Je ne comprends pas qu'on reproche à Maggie de taper dans le mainstream (ce que j'ai lu ci et là) alors qu'à mes yeux, c'est tout le contraire. S'accaparer un genre comme le film de zombies, monument de la pop culture prenant davantage de place dans la geekosphere au fil des années – et ayant gagné encore plus en popularité récemment grâce à The Walking Dead (Hey Maggie !) –, est un pari risqué : il faut pouvoir innover, éviter de sombrer dans le déjà-vu mortifère et le topos réchauffé.
Dire que le film de zombies n'est qu'un divertissement avilissant (ce qu'il est parfois, j'en conviens), c'est réduire sa portée polémique et omettre qu'il demeure, surtout aujourd'hui, un miroir de nos plus grandes craintes, reflet funeste de nos sociétés en proie à une apocalypse progressive. Maggie relève le défi haut la main, celui de dévier des sentiers maintes fois battus, ayant tendance à emprunter la voie de survivals nerveux, pour livrer une œuvre minimaliste.
Maggie fonctionne précisément parce qu'il se cantonne à une poignée de personnages – la présence de Schwarzenegger à l'écran n'est pas en rien dans la réputation du métrage, forcément, s'il a un rôle à contre-emploi, le film ne peut être qu'une grosse blague (?) –, en l'occurrence, une famille dont les liens se délitent à mesure que la fille est rongée par un virus qui l'animalise. L'action prend majoritairement place dans une ferme isolée en pleine campagne, loin d'un tumulte urbain dont ne nous parviennent que de vagues échos. Pas de hordes de morts-vivants affamés à l'horizon, donc, mais quelques voisins dont l'humanité s'est putréfiée, errant malhabilement sur une étendue désertique et désertée.
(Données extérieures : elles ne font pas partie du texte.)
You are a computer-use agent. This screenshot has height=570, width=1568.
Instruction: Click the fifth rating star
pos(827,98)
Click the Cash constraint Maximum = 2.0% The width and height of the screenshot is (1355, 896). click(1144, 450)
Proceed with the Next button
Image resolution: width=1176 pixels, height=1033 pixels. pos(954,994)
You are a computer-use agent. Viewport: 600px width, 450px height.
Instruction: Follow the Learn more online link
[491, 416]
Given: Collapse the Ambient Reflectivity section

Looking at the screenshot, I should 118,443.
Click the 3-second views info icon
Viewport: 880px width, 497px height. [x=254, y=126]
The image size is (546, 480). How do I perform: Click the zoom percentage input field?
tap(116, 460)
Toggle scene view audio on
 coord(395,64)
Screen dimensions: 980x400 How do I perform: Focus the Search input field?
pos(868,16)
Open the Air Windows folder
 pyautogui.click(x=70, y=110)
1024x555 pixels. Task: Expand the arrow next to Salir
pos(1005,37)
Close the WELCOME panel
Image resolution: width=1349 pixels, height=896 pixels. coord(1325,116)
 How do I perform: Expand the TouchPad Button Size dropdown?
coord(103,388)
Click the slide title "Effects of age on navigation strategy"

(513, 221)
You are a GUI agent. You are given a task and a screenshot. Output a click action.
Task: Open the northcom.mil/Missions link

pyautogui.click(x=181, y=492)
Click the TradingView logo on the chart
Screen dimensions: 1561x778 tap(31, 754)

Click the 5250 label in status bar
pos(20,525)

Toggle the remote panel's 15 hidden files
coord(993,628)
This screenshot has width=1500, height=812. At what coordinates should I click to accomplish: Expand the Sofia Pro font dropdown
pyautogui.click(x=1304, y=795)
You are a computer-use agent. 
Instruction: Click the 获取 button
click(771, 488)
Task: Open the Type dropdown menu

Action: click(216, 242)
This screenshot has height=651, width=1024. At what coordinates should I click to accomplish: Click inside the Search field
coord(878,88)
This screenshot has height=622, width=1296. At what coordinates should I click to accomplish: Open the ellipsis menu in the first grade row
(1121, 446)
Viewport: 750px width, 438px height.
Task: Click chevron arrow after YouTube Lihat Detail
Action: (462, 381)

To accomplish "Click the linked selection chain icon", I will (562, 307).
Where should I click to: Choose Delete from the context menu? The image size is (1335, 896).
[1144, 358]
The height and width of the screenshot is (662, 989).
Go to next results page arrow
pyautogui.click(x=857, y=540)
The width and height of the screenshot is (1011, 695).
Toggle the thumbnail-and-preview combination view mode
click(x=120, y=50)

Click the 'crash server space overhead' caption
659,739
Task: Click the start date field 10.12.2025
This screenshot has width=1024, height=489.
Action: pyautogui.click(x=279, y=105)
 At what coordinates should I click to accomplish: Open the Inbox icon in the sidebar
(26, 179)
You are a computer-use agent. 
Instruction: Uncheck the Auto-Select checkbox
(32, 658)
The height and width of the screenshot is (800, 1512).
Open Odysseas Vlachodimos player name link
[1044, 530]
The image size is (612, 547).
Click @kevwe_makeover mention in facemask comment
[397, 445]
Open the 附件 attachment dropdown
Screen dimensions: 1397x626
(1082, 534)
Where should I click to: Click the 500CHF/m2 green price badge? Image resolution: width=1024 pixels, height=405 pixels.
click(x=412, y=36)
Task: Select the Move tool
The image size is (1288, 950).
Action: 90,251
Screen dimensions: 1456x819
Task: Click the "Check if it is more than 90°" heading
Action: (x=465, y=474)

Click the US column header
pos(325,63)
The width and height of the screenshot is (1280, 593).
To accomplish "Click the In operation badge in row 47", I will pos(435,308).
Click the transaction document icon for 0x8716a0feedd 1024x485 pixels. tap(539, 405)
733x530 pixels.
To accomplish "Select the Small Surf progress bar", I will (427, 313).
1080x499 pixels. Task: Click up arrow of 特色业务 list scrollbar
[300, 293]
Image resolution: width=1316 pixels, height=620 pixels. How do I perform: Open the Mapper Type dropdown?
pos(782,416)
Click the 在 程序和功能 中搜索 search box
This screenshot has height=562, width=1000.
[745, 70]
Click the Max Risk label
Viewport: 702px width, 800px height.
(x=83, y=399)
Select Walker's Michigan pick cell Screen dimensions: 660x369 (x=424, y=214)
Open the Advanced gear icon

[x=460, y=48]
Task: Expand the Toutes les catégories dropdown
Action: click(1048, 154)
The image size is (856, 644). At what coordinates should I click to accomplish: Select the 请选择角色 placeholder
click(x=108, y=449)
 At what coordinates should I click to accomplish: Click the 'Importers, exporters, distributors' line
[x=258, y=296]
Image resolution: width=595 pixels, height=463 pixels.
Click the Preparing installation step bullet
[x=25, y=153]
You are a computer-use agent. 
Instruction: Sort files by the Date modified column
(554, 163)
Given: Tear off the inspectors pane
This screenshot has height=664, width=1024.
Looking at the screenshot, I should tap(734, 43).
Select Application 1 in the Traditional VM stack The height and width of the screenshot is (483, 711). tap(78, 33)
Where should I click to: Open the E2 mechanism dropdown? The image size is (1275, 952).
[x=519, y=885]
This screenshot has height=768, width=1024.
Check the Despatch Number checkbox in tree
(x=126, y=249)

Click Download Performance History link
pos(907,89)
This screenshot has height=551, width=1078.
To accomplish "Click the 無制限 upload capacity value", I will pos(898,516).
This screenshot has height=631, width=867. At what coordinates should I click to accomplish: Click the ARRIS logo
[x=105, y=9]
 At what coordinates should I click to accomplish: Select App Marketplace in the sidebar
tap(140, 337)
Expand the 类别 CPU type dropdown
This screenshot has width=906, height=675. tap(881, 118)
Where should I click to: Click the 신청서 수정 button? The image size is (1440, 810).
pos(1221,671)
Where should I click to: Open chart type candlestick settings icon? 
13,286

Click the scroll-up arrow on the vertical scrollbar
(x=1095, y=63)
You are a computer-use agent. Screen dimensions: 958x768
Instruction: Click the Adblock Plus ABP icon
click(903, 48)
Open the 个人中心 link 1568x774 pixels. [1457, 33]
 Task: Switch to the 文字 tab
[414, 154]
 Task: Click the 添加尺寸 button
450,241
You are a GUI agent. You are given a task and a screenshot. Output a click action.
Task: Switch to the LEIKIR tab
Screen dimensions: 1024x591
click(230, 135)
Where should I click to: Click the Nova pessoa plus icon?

De ce fait, la restriction des unités de lieux et de temps permettent au film d'accéder à une dimension plus intimiste, une apocalypse à notre hauteur. S'il a des allures de drame familial, le film ne tire jamais vers le mélodrame excessif, minimisant plutôt ses effets au travers de scènes quasi-muettes, se concentrant sur un quotidien ayant perdu ses couleurs, bénéficiant d'une photographie froide et ternie, comme si l'on essayait de se restituer les vestiges d'une existence dépassée, sur le point de définitivement s'écrouler.
Maggie observe l'apocalypse comme si elle n'eut été rien d'autre qu'une mort lente et désespérée, vécue presque en temps réel, privilégiant des émotions modestes, un rythme lancinant et un réalisme crépusculaire à une course effrénée pour la survie. Pour une fois, les personnages n'en réchappent pas, bien conscients qu'ils sont voués à disparaître à leur tour, fatalement résiliés, attendant que la mort ne frappe à leur porte sans chercher à s'en barricader : seuls primeront les derniers instants de l'existence avant que le chaos ne vienne y mettre un point final. Une dernière fête entre amis, un dernier baiser, un dernier au-revoir, puis la chute.